True, by the way, is a graduate of the impressive University of Redlands (huh?) and an appointee to the Municipal in 1995 by Republican Governor Pete Wilson (you know, the same guy who would launch a vicious campaign in support of a ballot initiative targeting undocumented immigrants).
Randi Weingarten, president of the AFT, has a great statement in reply:
But in focusing on these teachers who make up a fraction of the workforce, he strips the hundreds of thousands of teachers who are doing a good job of any right to a voice. In focusing on who should be laid off in times of budget crises, he omits the larger problem at play: full and fair funding of our schools so all kids have access to the classes—like music, art and physical education—and opportunities they need.
And:
No wealthy benefactor with an extreme agenda will detour us from our path to reclaim the promise of public education.

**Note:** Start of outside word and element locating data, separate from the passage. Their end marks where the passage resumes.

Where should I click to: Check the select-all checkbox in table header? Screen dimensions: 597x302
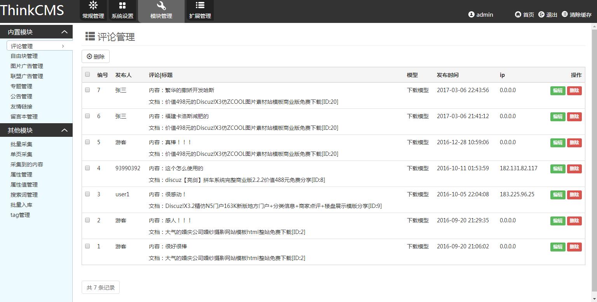click(87, 74)
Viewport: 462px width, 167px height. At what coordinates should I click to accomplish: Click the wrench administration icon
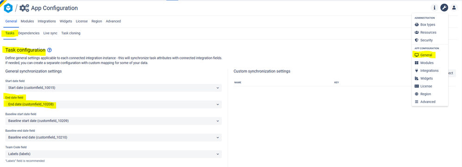click(x=444, y=8)
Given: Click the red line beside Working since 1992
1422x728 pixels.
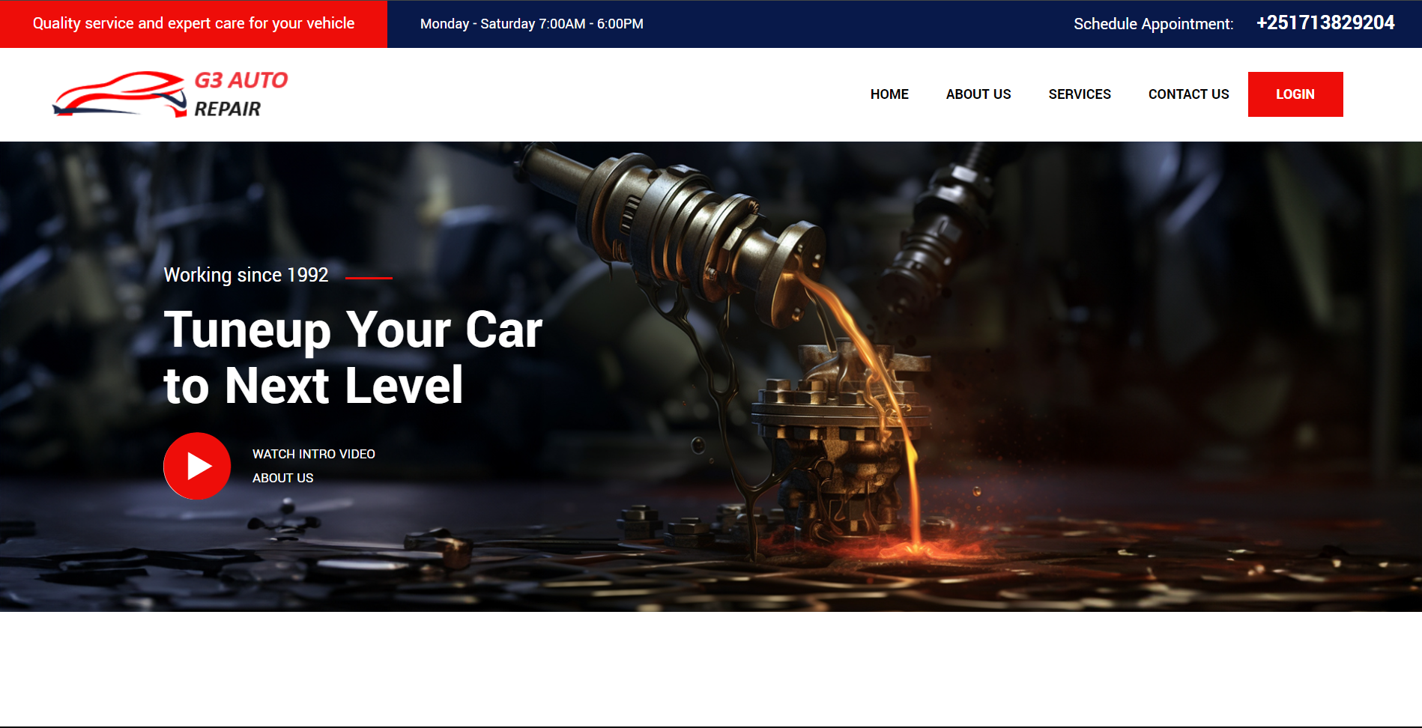Looking at the screenshot, I should coord(369,278).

The attacks against teachers ignores the serious misplaced budget priorities, at the federal and state level. When parents have to have fundraisers to buy pencils and supplies for classrooms, that isn’t a teacher problem. That’s a social crisis–that has been created by the very forces that attack teachers, meaning the idiots who run around trying to defund government–no, defund society–for the sake of their own personal wealth.